Attention, ils sont partout ! Ils épient, ils observent, ils se moquent, ils méditent, ils se méfient… Parfois effrayants, drôles ou énigmatiques, les masques intriguent depuis toujours. Le masque, destiné à dissimuler, représenter ou imiter un visage, assure de nombreuses fonctions, variables selon les lieux et les époques. Simple divertissement ou associé à un rite, œuvre d’art ou produit normalisé, il se retrouve sur tous les continents. Il est tantôt associé à des festivités (Halloween, Mardi gras), tantôt à une fonction (protection, chamanisme, relique funéraire). Il peut aussi représenter des animaux des monstres ou tout simplement se protéger d’un risque de contagion et devenir un sujet de polémique. En avoir ou pas ! Bas les masques !

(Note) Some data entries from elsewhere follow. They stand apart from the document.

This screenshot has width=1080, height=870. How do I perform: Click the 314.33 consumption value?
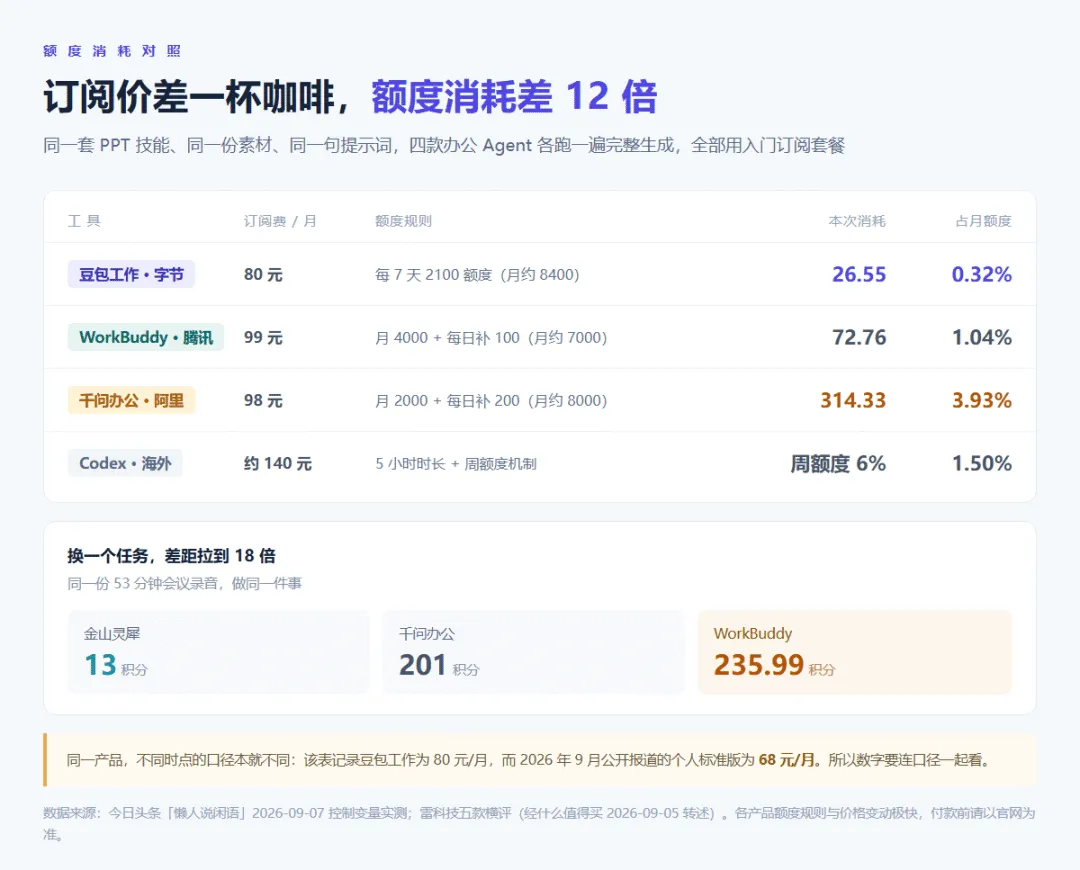tap(853, 400)
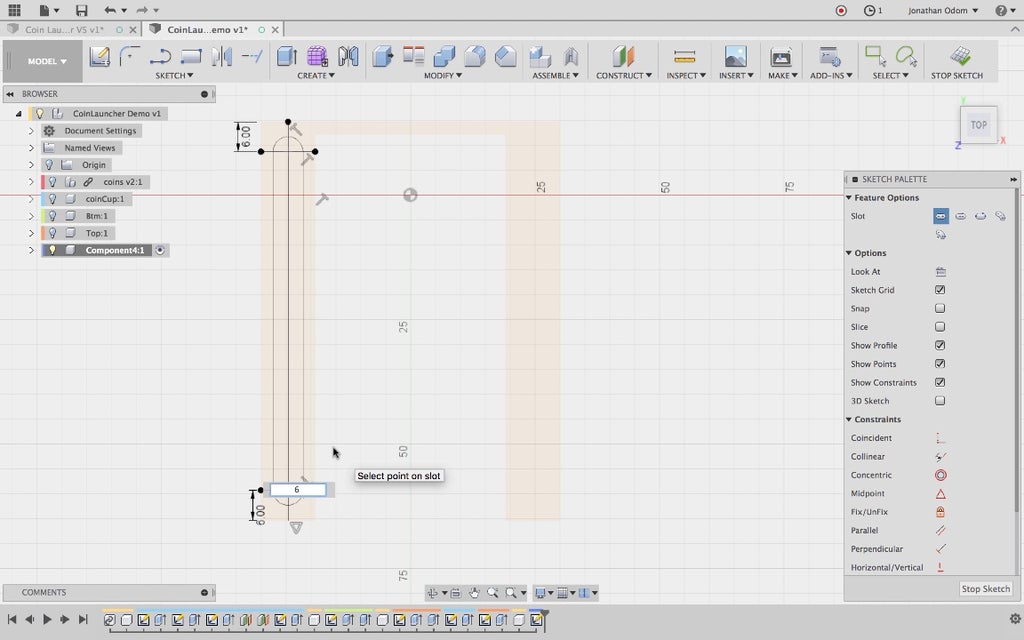Click the Look At icon in Options
1024x640 pixels.
tap(940, 272)
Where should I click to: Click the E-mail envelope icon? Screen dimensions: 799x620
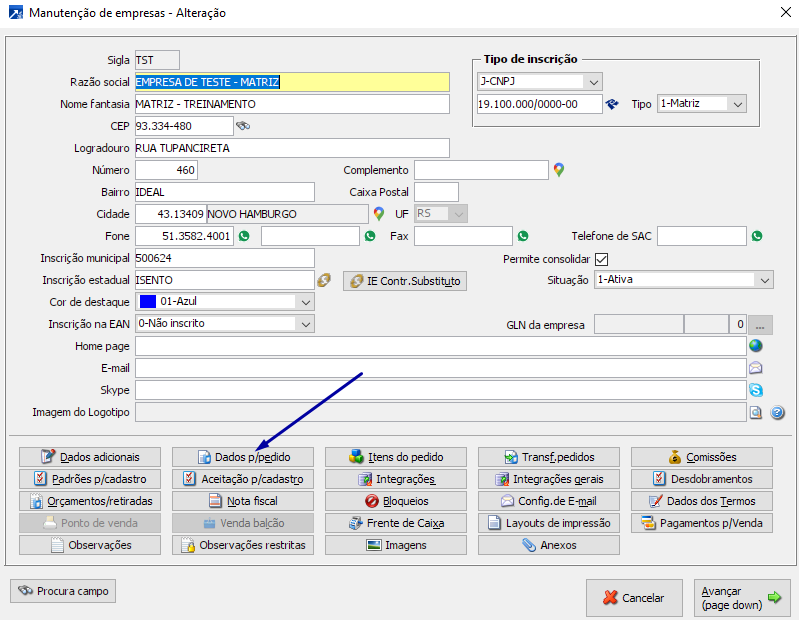point(756,368)
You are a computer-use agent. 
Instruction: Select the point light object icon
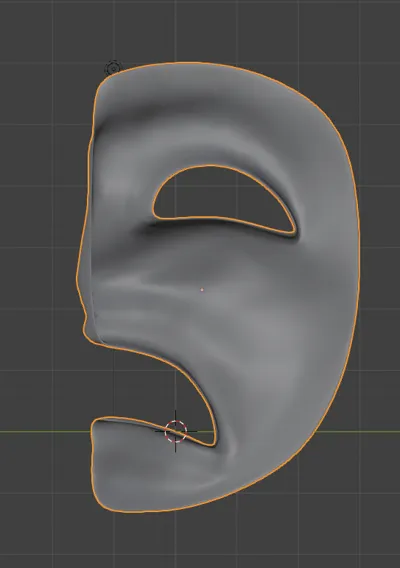click(113, 68)
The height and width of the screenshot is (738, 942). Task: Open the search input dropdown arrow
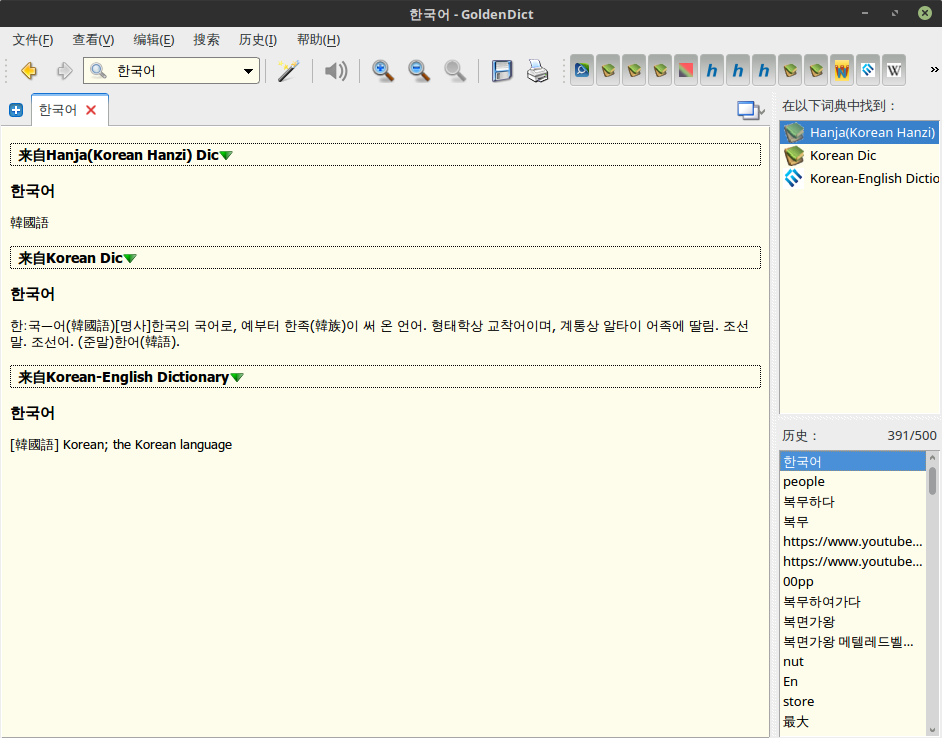click(x=246, y=71)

Des conséquences sociologiques
En somme se masquer c’est toujours faire le choix d’un isolement visible aux conséquences sociologiques importantes comme disait Foucault. Obliger une population à porter des masques modifie le rapport aux autres. Le masque pose une distance entre les hommes. Les personnes  deviennent des cellules indépendantes, moins communicantes, plus égoïstes. Or c’est justement le rapport aux autres, la communication rapprochée, l’empathie, la proximité sociale et non la distanciation  qui construisent la nature sociale des hommes.

Des motivations diverses
Le masque de théâtre dans la tragédie grecque ou romaine permettait d’amplifier le son de la voix. Le masque de combat favorisait la bravoure des guerriers. Le masque à gaz de la guerre de 14 protégeait (mal) de l’ypérite. Le masque de carnaval à Venise pouvait pour quelques jours inverser l’ordre social. L’avènement de la Commédia Dell’arte, cet art du masque italien, a été d’une importance capitale dans l’histoire du Théâtre. Elle a inspiré de nombreux auteurs et en particulier Molière. Les masques techniques sont spécifiques à un métier.

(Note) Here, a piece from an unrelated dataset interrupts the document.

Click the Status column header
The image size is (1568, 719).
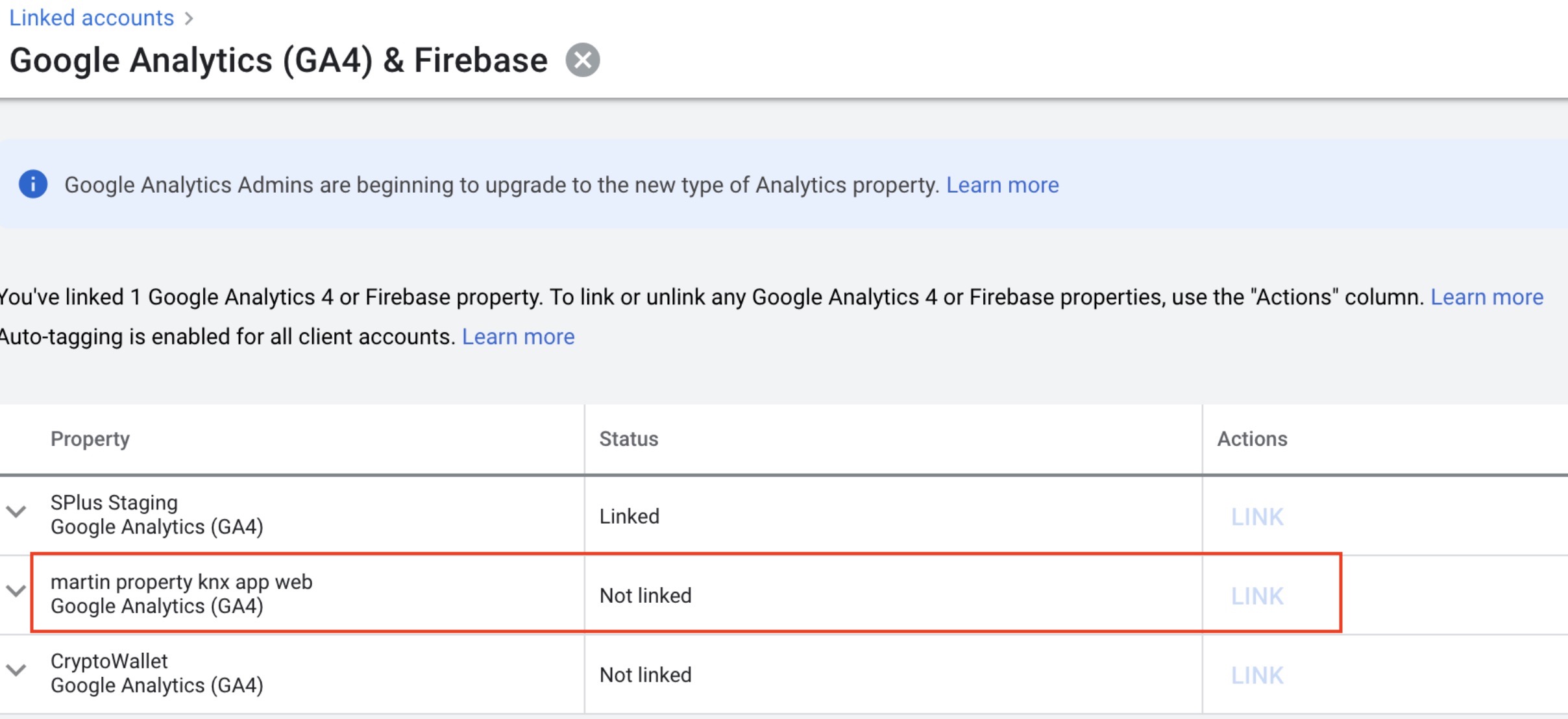point(628,439)
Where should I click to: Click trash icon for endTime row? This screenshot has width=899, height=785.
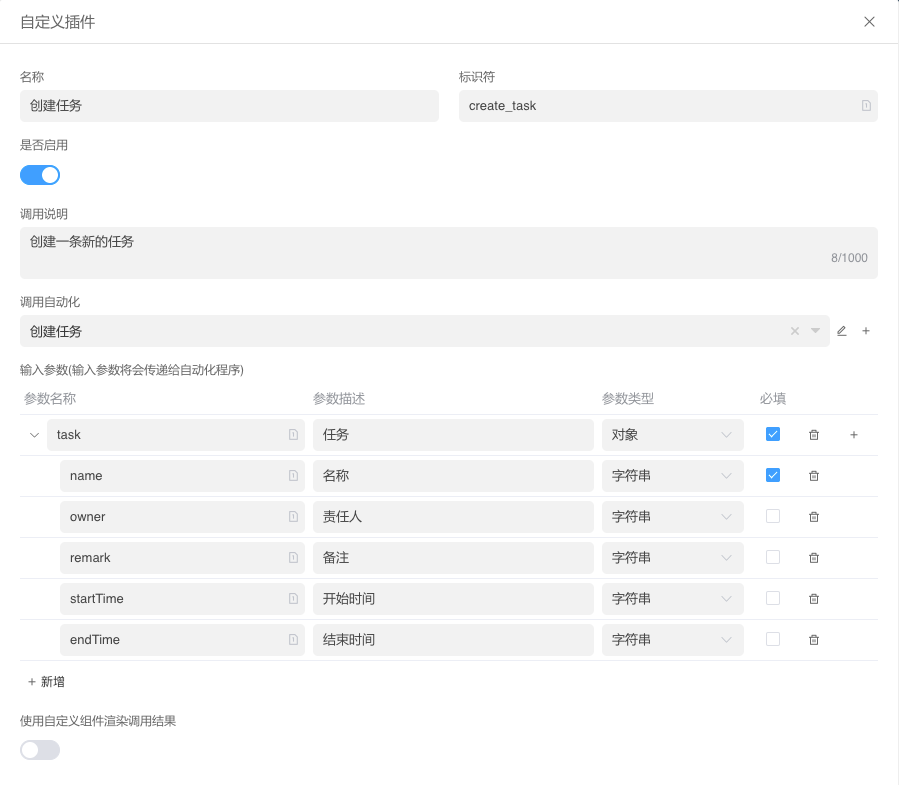click(814, 640)
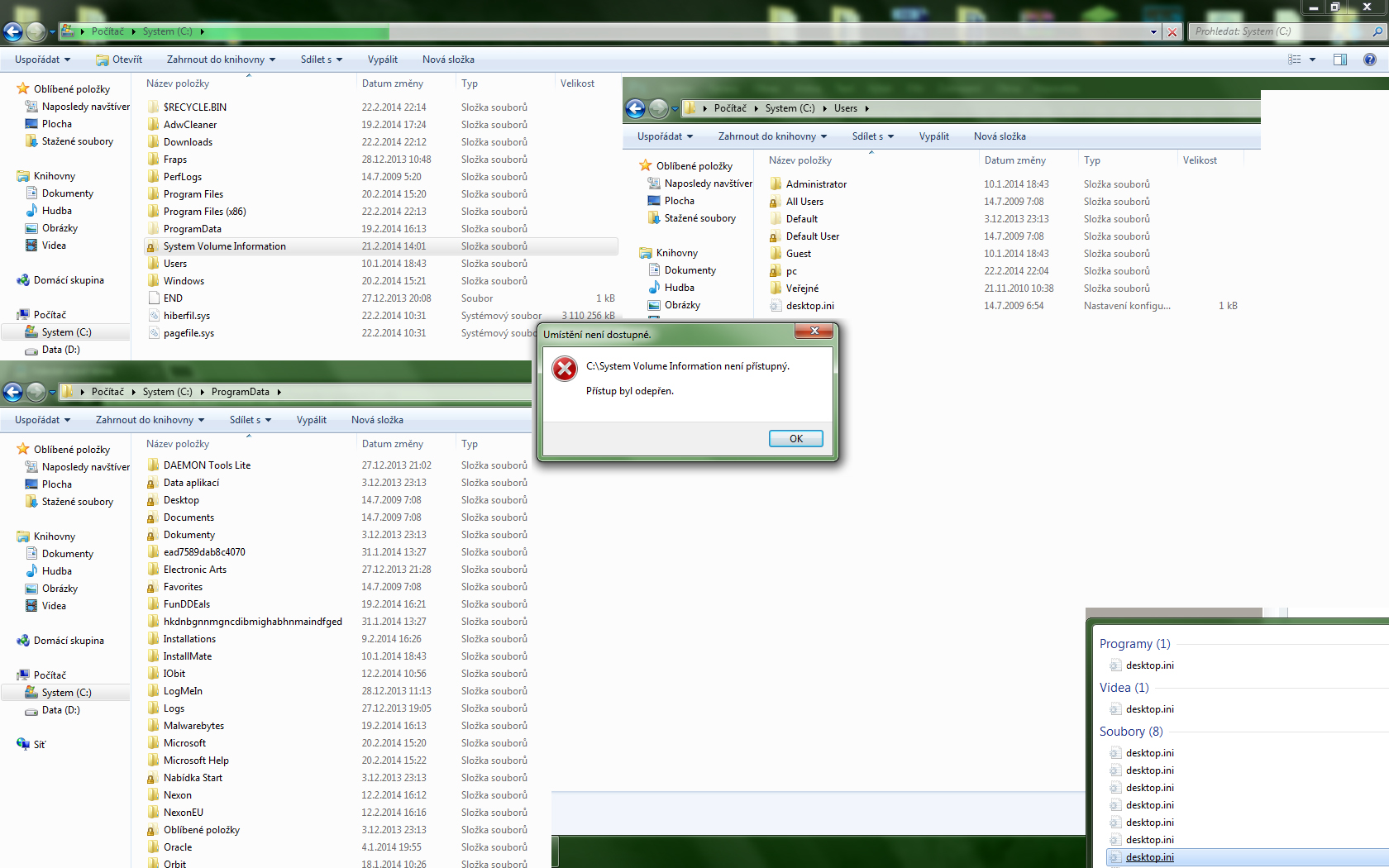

Le masque contre les épidémies a lui aussi évolué au cours de l’Histoire selon les  grandes pandémies. La Peste en 1348 a vu fleurir des masques fantaisistes  en forme de becs comme à l’époque du choléra en Provence. Notons qu’il n’était porté que par les médecins ou les personnels  des fonctions funéraires. Tout cela a été bien décrit par la littérature. Giono en  particulier dans le Hussard sur le toit. Ce qui l’est moins  c’est l’influence sur les hommes du port généralisé du masque dans l’espace social.

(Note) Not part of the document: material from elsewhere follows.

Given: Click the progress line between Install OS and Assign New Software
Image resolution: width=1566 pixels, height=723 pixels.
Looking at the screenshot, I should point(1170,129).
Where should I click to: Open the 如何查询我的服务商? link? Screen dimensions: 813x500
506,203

Les conséquences du port des masques
Sous le masque le sourire disparaît. À travers le masque toute la société dans sa dimension cosmique se met en scène. Il représente la personnification d’une force naturelle, d’un héros mythique collectif, d’un esprit  englobant,  d’une entité sécuritaire obsessionnelle. C’est l’injonction sanitaire absolue. Même si l’on peut en comprendre l’utilité immédiate, sa généralisation (qui se  profile à l’horizon du déconfinement) aura des conséquences durables selon les sociologues. Jeux de pouvoir et de travestissement, expérimentations du non-regard de l’autre, transfigurations symboliques, relations avec l’inquiétude de la mort : cette immense  mascarade de l’angoisse et du soupçon assurera la pérennité du savoir scientifique dominant tout.

Au final on peut craindre  que le masque préventif  accompagne désormais  les  étapes de notre  vie future et préside  à ses transformations successives. Ainsi  le masque entrera pleinement dans l’organisation des sociétés nouvelles européennes, post coronariennes. En creusant les différences il fera des contagieux des marginaux, comme le héros isolé Gregor Samsa de la Métamorphose de Kafka.